I do not see an issue in protecting your inheritance. If my partner ends up doing that (parents 10 years older than mine) I would be a little miffed but I would just do the same when the time comes. I don’t understand why people think your partner is automatically entitled to half, I do not see myself as entitled to anything my partner may inherit and I don’t think he would feel entitled to anything I do.

Because he is her husband not her partner and they have shared children. He's not a Johnny come lately new chap.

GabriellaMontez · 14/03/2025 12:49

Your op is about a hypothetical situation. It may never arise.

The real problem is how you describe your relationship in subsequent posts. It sounds dire. Why don't you do a new post about your situation now? Start by dealing with that.

mewkins · 14/03/2025 12:55

SleepDeprivedButAlive · 13/03/2025 22:05

Then get a divorce. Before your dad dies.

Yes this!!

Wackadaywideawake · 14/03/2025 13:16

If my husband had done this to me I would have left him.

AnAlpacaForChristmasPleaseSanta · 14/03/2025 13:31

MolkosTeenageAngst · 13/03/2025 22:00

Why did you get married if you don’t want to legally be a couple with joint assets?

Edited

Yep, this. I cant think how many times I've read posters being advised to ensure that they get married so that will be entitled to half the house.

Mrsbloggz · 14/03/2025 13:33

AnAlpacaForChristmasPleaseSanta · 14/03/2025 13:31

Yep, this. I cant think how many times I've read posters being advised to ensure that they get married so that will be entitled to half the house.

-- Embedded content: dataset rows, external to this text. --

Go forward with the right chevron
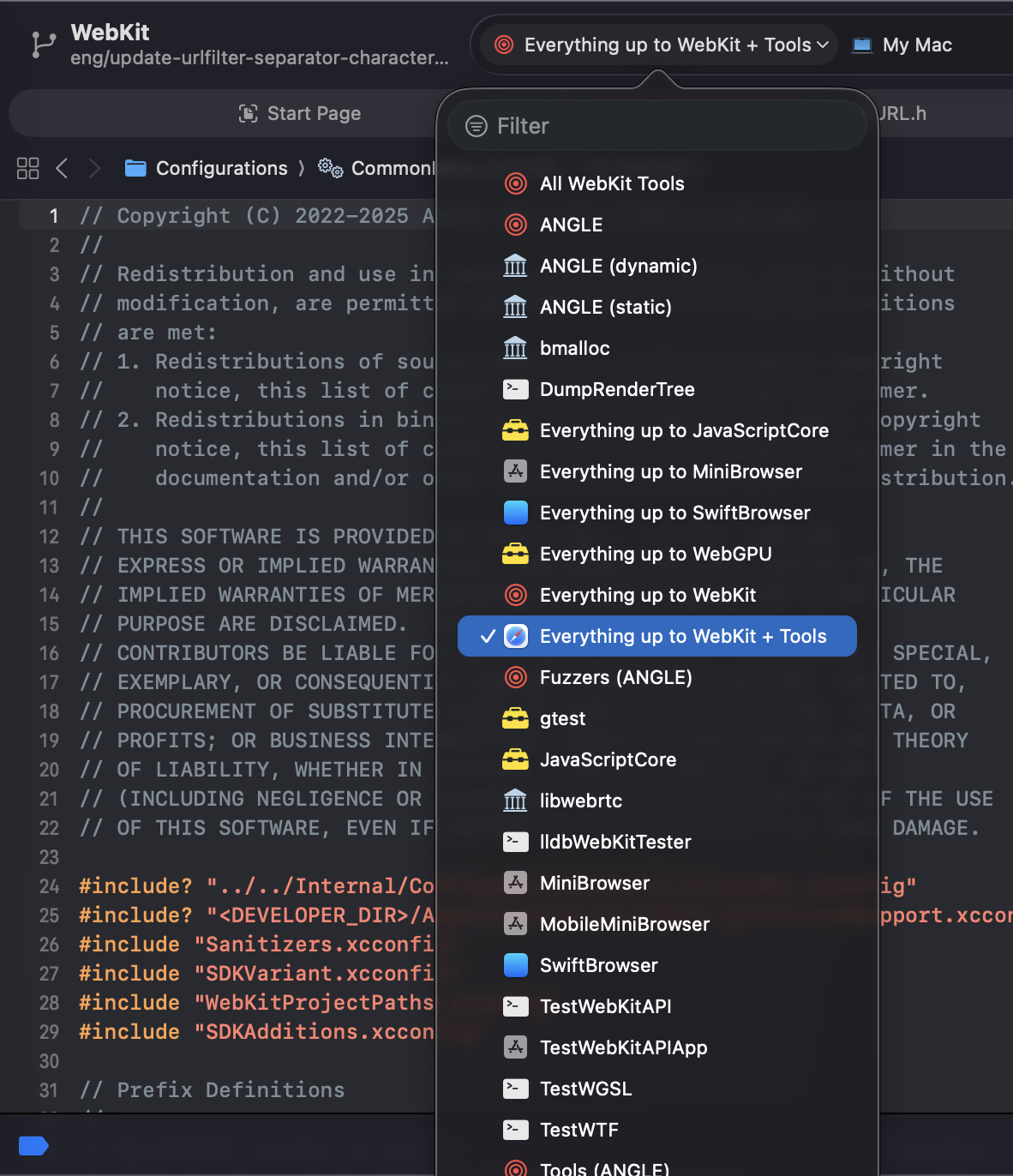Viewport: 1013px width, 1176px height. [x=94, y=168]
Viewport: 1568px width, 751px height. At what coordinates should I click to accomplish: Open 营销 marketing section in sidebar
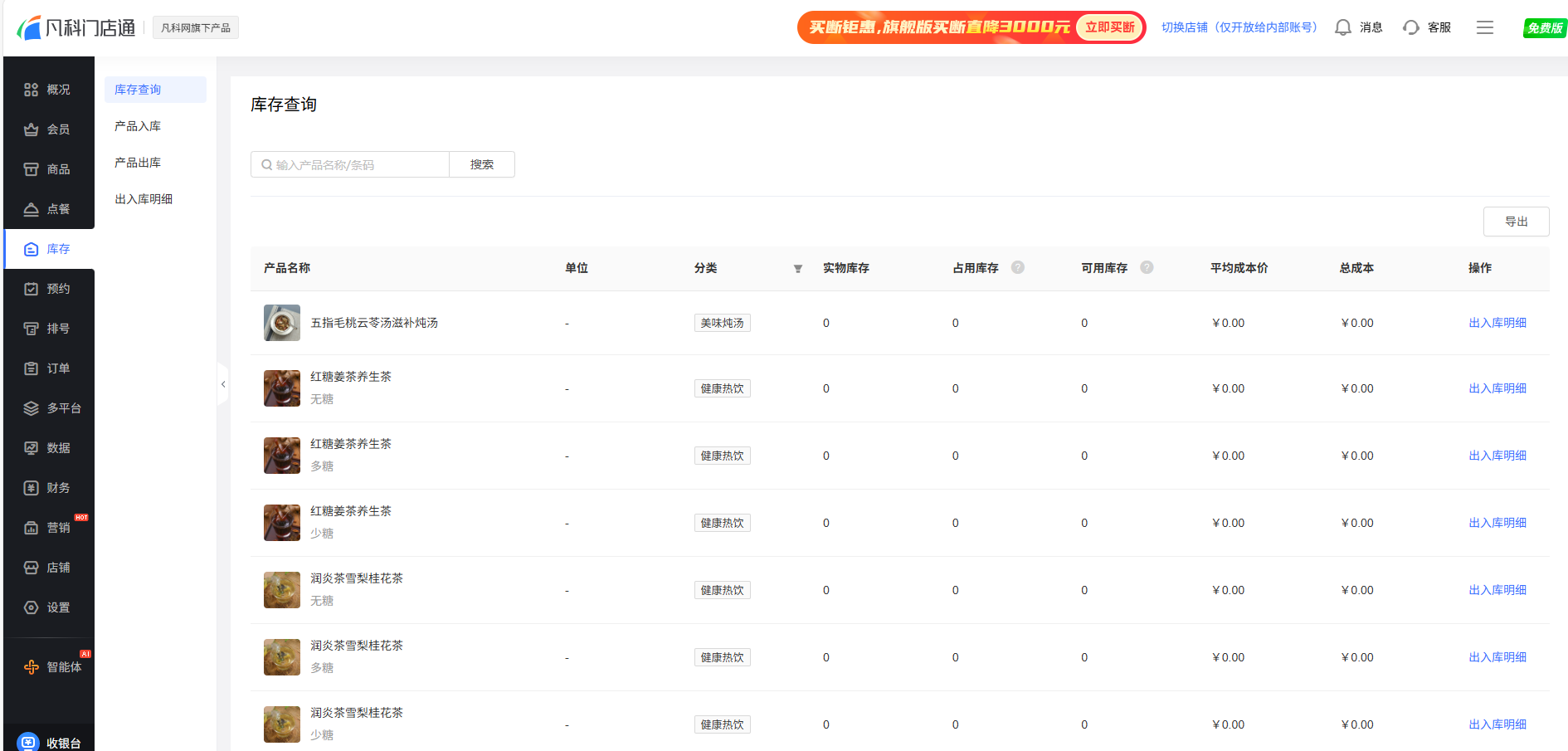[x=48, y=528]
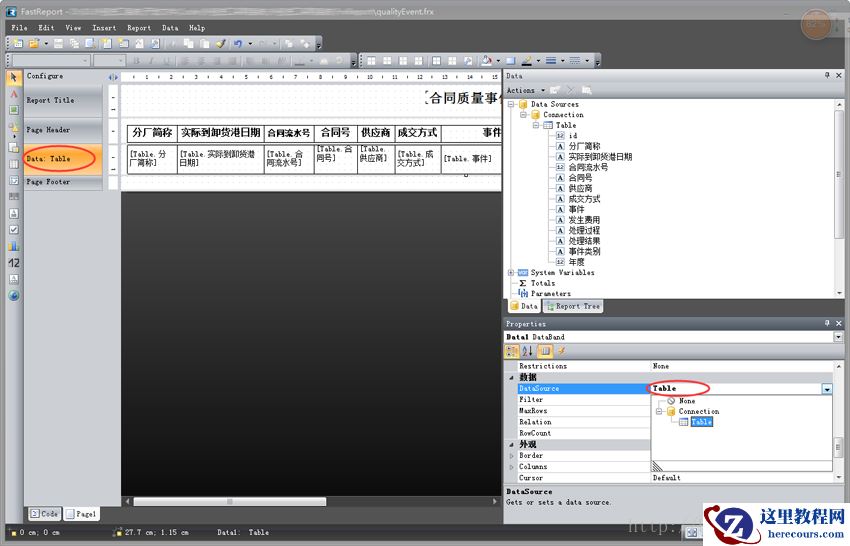Click the fill color bucket icon
Viewport: 850px width, 546px height.
pos(487,61)
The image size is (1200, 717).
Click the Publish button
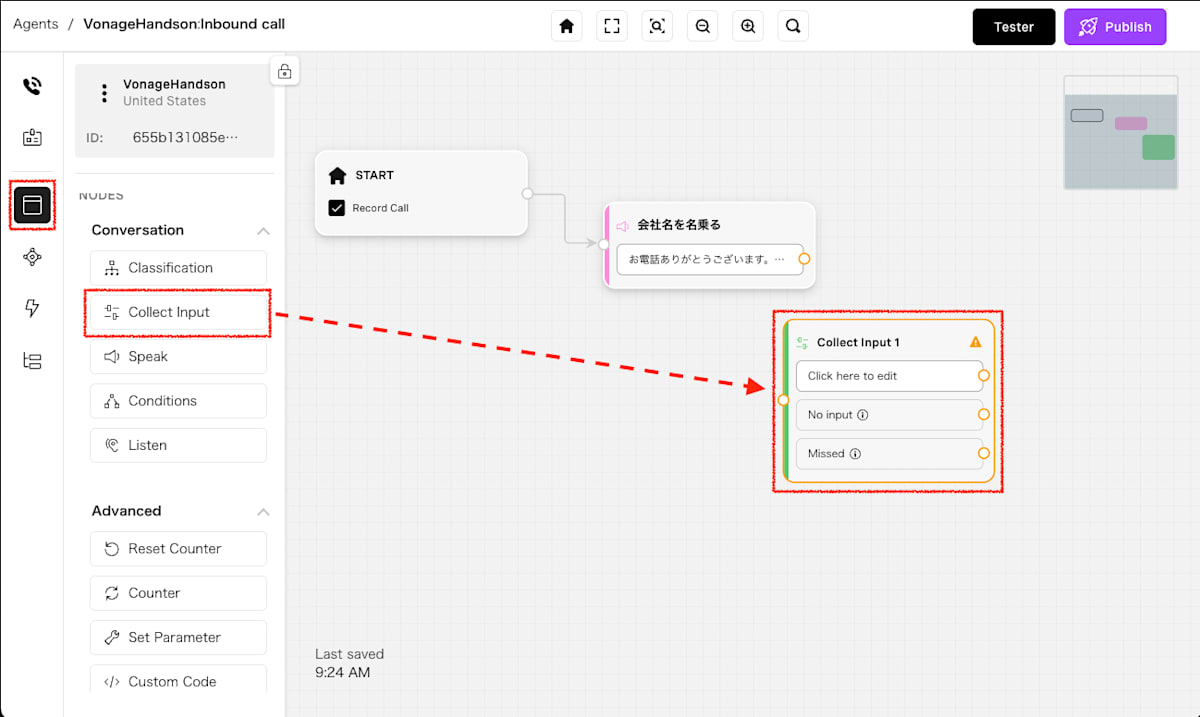(1114, 27)
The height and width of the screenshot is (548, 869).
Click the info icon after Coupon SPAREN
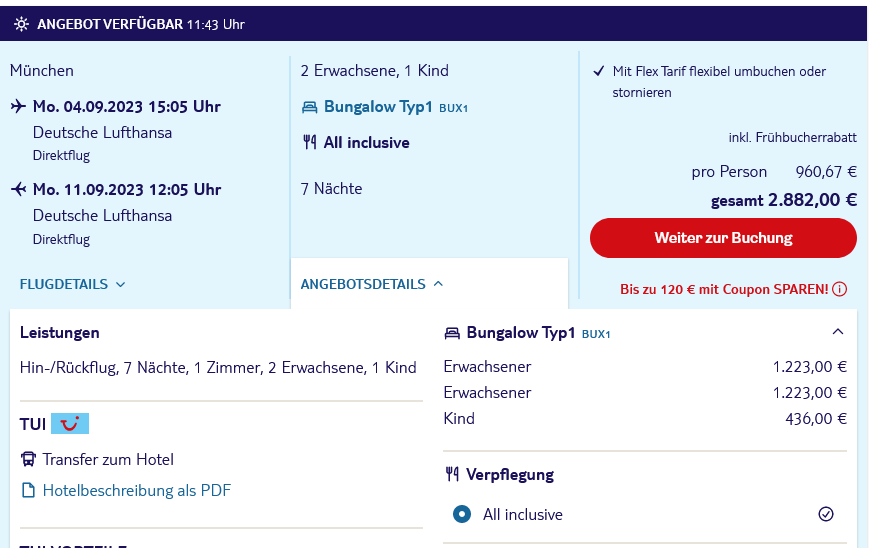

Generally because they are the ones making all the sacrifices in the relationship, bearing the children doing all domestic work etc.

Blondeshavemorefun · 14/03/2025 14:32

Hibernatingtilspring · 13/03/2025 22:05

Fwiw you see people advising other women on here all the time to run a mile if a partner is suggesting living together without being named on the deeds, and to seek legal advice if not named but married. It's usually discussed as the man being financially abusive. So I don't think people are likely to support you in this when the gender roles are flipped.

This

surely house /assets would go to your kids - maybe have that written in a will /co habitation agreement

your dad is still alive 15yrs later thankfully

AnAlpacaForChristmasPleaseSanta · 14/03/2025 15:23

Mrsbloggz · 14/03/2025 13:33

Generally because they are the ones making all the sacrifices in the relationship, bearing the children doing all domestic work etc.

I'm not disputing the motivations but marriage = possible divorce= splitting assets. It shouldn't come as surprise to anyone particularly not on here.